(Input data):

___

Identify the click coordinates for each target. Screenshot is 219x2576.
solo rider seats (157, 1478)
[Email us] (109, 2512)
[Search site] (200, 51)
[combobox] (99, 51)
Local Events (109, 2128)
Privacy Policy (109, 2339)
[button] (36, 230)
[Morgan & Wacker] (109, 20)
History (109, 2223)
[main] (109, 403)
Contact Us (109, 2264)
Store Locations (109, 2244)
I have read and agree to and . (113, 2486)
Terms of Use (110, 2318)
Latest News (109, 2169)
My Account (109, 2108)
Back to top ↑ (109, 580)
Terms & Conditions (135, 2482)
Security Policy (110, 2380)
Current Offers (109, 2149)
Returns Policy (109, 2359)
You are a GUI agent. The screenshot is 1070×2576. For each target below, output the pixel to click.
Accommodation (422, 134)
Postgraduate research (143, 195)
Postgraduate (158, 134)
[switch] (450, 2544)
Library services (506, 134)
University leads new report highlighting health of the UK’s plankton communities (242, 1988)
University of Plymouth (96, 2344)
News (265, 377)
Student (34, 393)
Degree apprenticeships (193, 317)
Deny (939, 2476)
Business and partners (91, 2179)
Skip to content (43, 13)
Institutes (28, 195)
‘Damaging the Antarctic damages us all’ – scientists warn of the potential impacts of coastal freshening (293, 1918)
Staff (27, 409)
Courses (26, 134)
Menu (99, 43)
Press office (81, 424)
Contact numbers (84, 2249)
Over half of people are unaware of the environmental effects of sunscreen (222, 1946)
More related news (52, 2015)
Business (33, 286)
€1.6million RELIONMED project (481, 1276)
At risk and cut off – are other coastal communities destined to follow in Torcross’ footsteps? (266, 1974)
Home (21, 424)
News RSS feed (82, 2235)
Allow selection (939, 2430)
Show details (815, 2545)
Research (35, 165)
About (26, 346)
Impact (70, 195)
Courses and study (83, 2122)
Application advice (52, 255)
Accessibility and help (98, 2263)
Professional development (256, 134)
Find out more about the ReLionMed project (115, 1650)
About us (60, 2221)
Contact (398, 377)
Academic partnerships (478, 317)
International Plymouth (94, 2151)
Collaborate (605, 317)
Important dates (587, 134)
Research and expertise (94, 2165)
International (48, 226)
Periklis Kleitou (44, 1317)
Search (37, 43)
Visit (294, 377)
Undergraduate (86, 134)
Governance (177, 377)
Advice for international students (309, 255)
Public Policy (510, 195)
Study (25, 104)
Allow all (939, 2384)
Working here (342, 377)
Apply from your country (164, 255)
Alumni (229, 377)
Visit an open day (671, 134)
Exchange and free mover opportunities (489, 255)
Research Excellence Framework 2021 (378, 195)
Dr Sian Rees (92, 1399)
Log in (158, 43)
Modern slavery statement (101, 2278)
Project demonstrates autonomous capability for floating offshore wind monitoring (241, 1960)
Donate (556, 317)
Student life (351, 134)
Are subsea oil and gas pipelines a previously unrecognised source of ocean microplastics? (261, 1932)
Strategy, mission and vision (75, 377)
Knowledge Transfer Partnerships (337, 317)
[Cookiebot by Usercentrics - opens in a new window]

___

(Work task):
Every line above must be repeated exactly as it appears.

(Task response):
Identify the click coordinates for each target. Screenshot is 219x2576.
solo rider seats (157, 1478)
[Email us] (109, 2512)
[Search site] (200, 51)
[combobox] (99, 51)
Local Events (109, 2128)
Privacy Policy (109, 2339)
[button] (36, 230)
[Morgan & Wacker] (109, 20)
History (109, 2223)
[main] (109, 403)
Contact Us (109, 2264)
Store Locations (109, 2244)
I have read and agree to and . (113, 2486)
Terms of Use (110, 2318)
Latest News (109, 2169)
My Account (109, 2108)
Back to top ↑ (109, 580)
Terms & Conditions (135, 2482)
Security Policy (110, 2380)
Current Offers (109, 2149)
Returns Policy (109, 2359)
You are a GUI agent. The screenshot is 1070×2576. For each target below, output the pixel to click.
Accommodation (422, 134)
Postgraduate research (143, 195)
Postgraduate (158, 134)
[switch] (450, 2544)
Library services (506, 134)
University leads new report highlighting health of the UK’s plankton communities (242, 1988)
University of Plymouth (96, 2344)
News (265, 377)
Student (34, 393)
Degree apprenticeships (193, 317)
Deny (939, 2476)
Business and partners (91, 2179)
Skip to content (43, 13)
Institutes (28, 195)
‘Damaging the Antarctic damages us all’ – scientists warn of the potential impacts of coastal freshening (293, 1918)
Staff (27, 409)
Courses (26, 134)
Menu (99, 43)
Press office (81, 424)
Contact numbers (84, 2249)
Over half of people are unaware of the environmental effects of sunscreen (222, 1946)
More related news (52, 2015)
Business (33, 286)
€1.6million RELIONMED project (481, 1276)
At risk and cut off – are other coastal communities destined to follow in Torcross’ footsteps? (266, 1974)
Home (21, 424)
News RSS feed (82, 2235)
Allow selection (939, 2430)
Show details (815, 2545)
Research (35, 165)
About (26, 346)
Impact (70, 195)
Courses and study (83, 2122)
Application advice (52, 255)
Accessibility and help (98, 2263)
Professional development (256, 134)
Find out more about the ReLionMed project (115, 1650)
About us (60, 2221)
Contact (398, 377)
Academic partnerships (478, 317)
International Plymouth (94, 2151)
Collaborate (605, 317)
Important dates (587, 134)
Research and expertise (94, 2165)
International (48, 226)
Periklis Kleitou (44, 1317)
Search (37, 43)
Visit (294, 377)
Undergraduate (86, 134)
Governance (177, 377)
Advice for international students (309, 255)
Public Policy (510, 195)
Study (25, 104)
Allow all (939, 2384)
Working here (342, 377)
Apply from your country (164, 255)
Alumni (229, 377)
Visit an open day (671, 134)
Exchange and free mover opportunities (489, 255)
Research Excellence Framework 2021 (378, 195)
Dr Sian Rees (92, 1399)
Log in (158, 43)
Modern slavery statement (101, 2278)
Project demonstrates autonomous capability for floating offshore wind monitoring (241, 1960)
Donate (556, 317)
Student life (351, 134)
Are subsea oil and gas pipelines a previously unrecognised source of ocean microplastics? (261, 1932)
Strategy, mission and vision (75, 377)
Knowledge Transfer Partnerships (337, 317)
[Cookiebot by Usercentrics - opens in a new window]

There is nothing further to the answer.